▶ Stated problem: Copy the listing from its start through the line containing "pyautogui.click(x=180, y=383)", replacing "sidebar" with "side panel" and leaving everything else unchanged. Omit the pictures.

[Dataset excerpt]
--- begin ---
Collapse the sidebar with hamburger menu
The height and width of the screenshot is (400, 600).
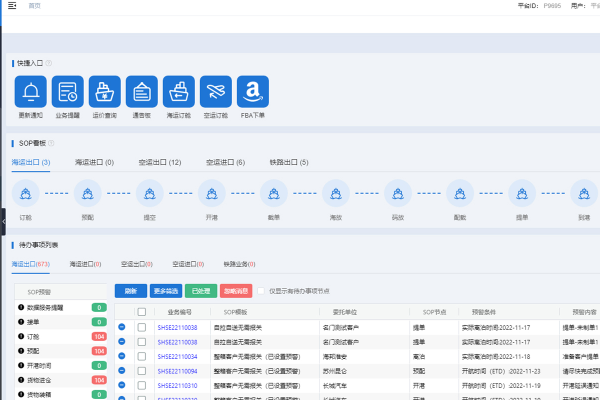pos(11,5)
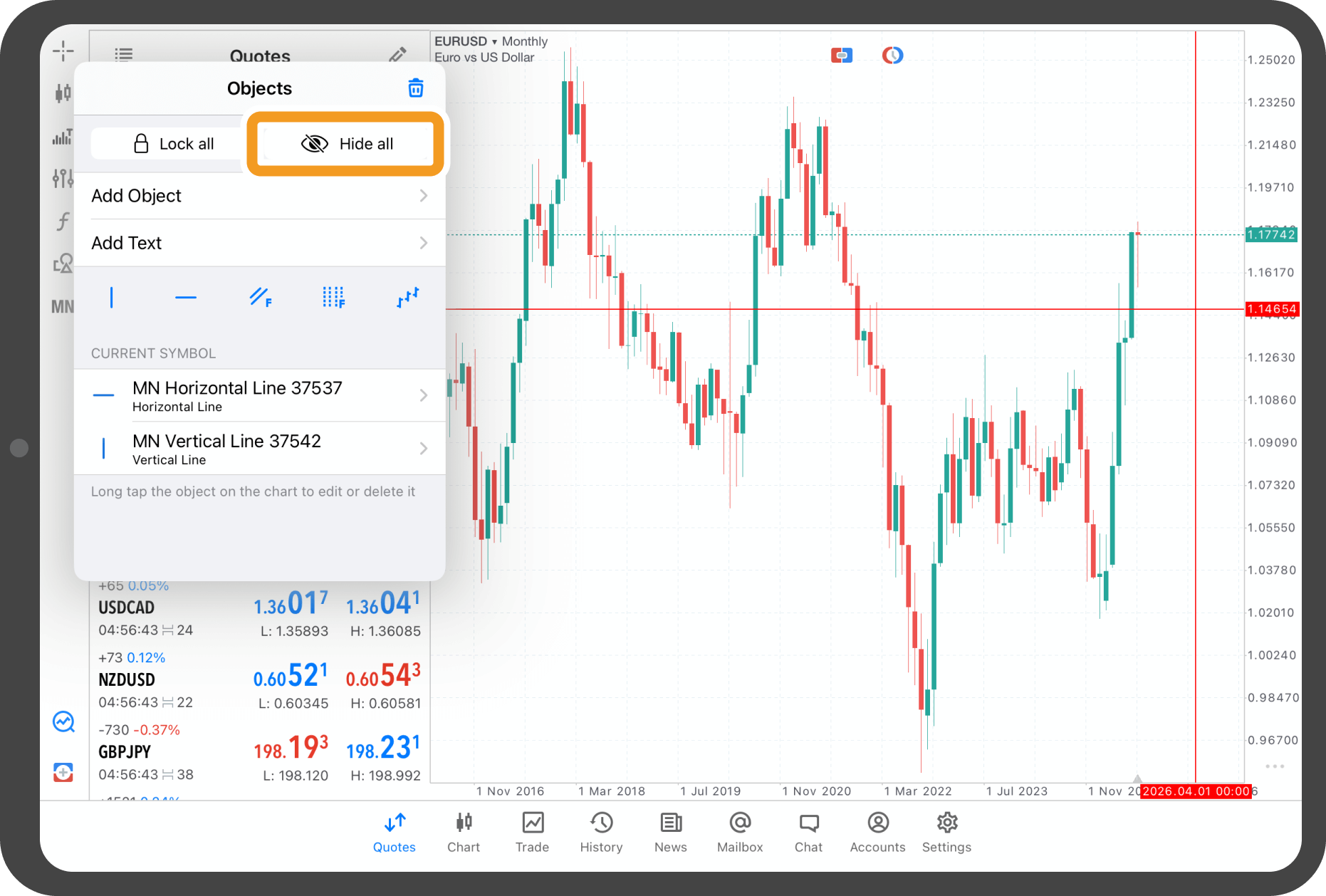The width and height of the screenshot is (1326, 896).
Task: Open the Settings tab
Action: (x=946, y=832)
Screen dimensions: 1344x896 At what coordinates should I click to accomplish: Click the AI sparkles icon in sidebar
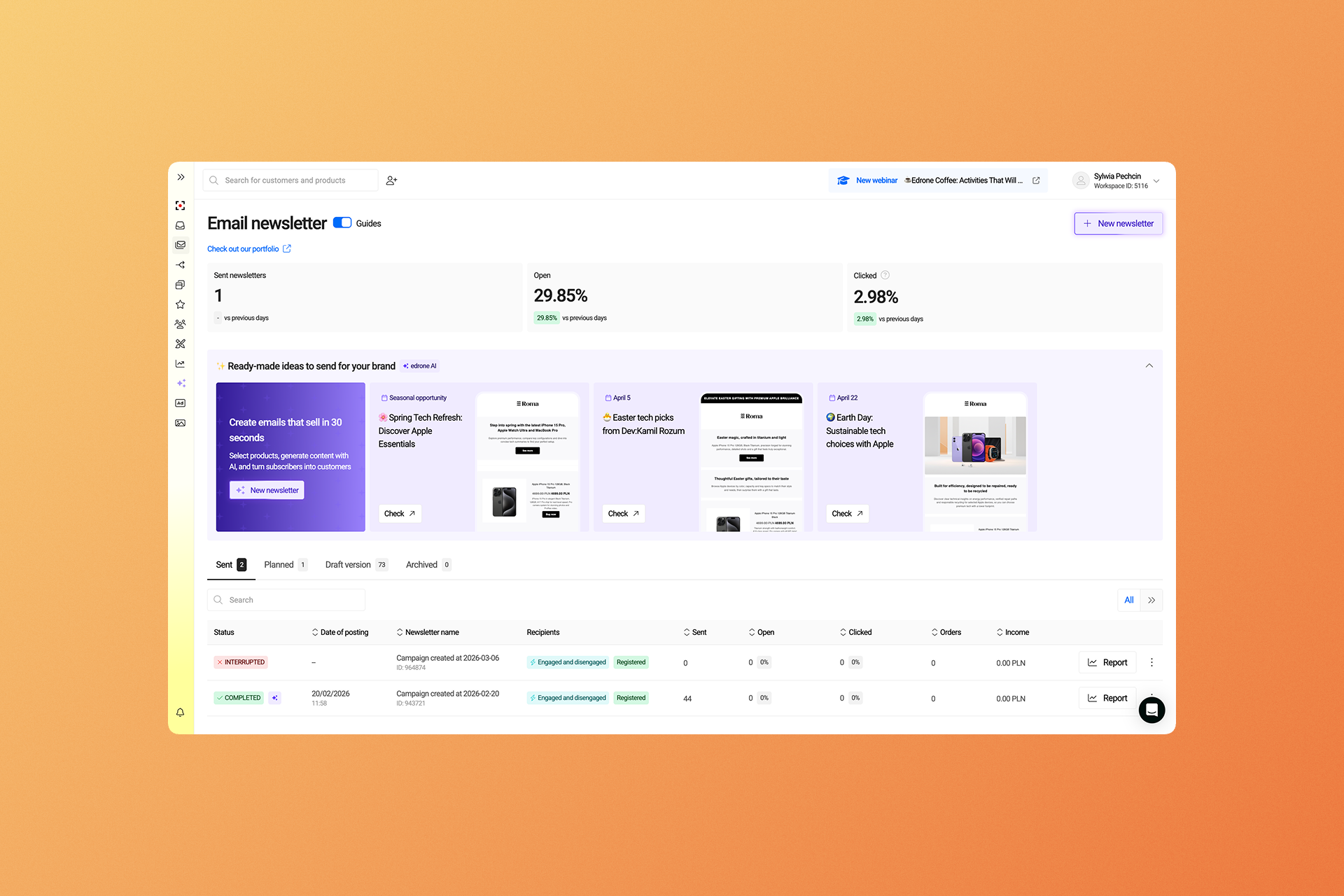pyautogui.click(x=180, y=383)
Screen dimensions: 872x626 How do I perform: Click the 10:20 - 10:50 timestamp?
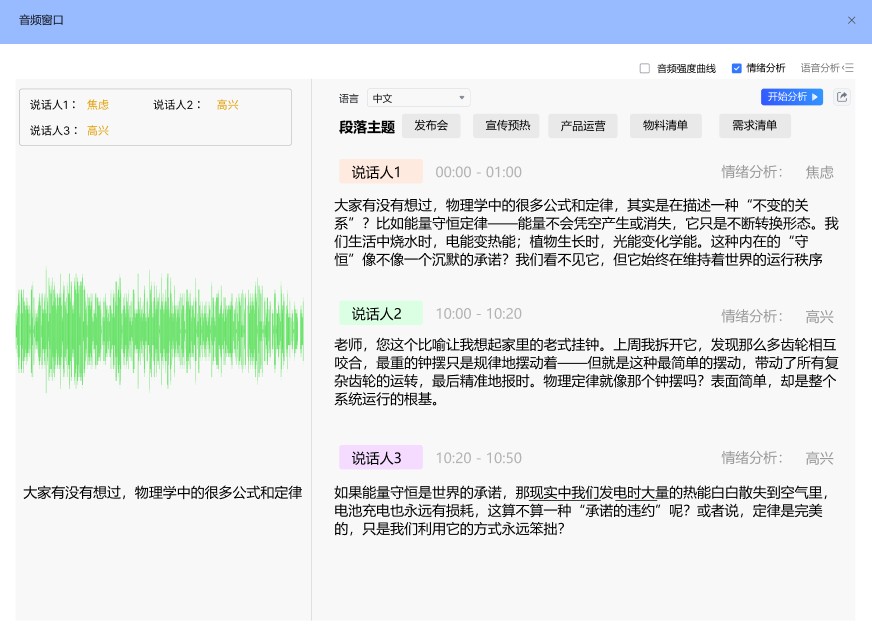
--- end ---
▶ Correct result:
Collapse the side panel with hamburger menu
The height and width of the screenshot is (400, 600).
pos(11,5)
The width and height of the screenshot is (1326, 896).
Task: Open the Settings tab
Action: (x=946, y=832)
Screen dimensions: 1344x896 At what coordinates should I click to accomplish: Click the AI sparkles icon in side panel
pyautogui.click(x=180, y=383)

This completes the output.